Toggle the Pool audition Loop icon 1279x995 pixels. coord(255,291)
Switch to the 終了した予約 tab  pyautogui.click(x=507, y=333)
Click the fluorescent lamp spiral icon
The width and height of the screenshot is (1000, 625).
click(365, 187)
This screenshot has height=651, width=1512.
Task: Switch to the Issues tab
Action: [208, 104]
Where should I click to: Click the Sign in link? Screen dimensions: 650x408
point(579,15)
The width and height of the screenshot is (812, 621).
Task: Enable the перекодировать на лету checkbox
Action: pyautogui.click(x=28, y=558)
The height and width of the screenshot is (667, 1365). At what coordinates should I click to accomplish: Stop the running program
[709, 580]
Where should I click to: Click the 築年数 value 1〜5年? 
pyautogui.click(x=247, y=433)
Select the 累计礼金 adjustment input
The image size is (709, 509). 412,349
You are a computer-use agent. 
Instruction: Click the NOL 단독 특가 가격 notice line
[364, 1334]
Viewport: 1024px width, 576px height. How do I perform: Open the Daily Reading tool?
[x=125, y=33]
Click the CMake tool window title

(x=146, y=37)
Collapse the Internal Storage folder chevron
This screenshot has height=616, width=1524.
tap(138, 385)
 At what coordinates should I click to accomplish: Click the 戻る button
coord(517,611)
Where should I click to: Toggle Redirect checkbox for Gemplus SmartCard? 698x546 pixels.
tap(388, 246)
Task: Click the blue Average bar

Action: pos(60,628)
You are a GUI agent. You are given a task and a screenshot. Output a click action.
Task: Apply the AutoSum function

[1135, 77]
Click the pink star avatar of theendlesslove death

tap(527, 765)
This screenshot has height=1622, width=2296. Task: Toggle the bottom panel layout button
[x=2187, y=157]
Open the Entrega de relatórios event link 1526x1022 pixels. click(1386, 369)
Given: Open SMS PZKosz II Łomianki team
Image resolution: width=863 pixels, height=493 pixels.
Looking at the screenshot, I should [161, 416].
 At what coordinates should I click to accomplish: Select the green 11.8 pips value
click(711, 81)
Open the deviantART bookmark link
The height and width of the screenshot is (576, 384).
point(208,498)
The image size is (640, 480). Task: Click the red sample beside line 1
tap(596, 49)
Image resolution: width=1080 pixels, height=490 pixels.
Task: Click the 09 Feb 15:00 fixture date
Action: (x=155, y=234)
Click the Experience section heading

----

▶ PROBLEM STATEMENT
Return, word for word, each line from the line that contains "Where should I click to: Toggle" to the end of the listing above; include both end lines and nothing else.

▶ ANSWER SECTION
Where should I click to: Toggle Redirect checkbox for Gemplus SmartCard? 698x546 pixels.
tap(388, 246)
Task: Click the blue Average bar

Action: pos(60,628)
You are a GUI agent. You are given a task and a screenshot. Output a click action.
Task: Apply the AutoSum function

[1135, 77]
Click the pink star avatar of theendlesslove death

tap(527, 765)
This screenshot has height=1622, width=2296. Task: Toggle the bottom panel layout button
[x=2187, y=157]
Open the Entrega de relatórios event link 1526x1022 pixels. click(1386, 369)
Given: Open SMS PZKosz II Łomianki team
Image resolution: width=863 pixels, height=493 pixels.
Looking at the screenshot, I should [161, 416].
 At what coordinates should I click to accomplish: Select the green 11.8 pips value
click(711, 81)
Open the deviantART bookmark link
The height and width of the screenshot is (576, 384).
point(208,498)
The image size is (640, 480). Task: Click the red sample beside line 1
tap(596, 49)
Image resolution: width=1080 pixels, height=490 pixels.
Task: Click the 09 Feb 15:00 fixture date
Action: (x=155, y=234)
Click the Experience section heading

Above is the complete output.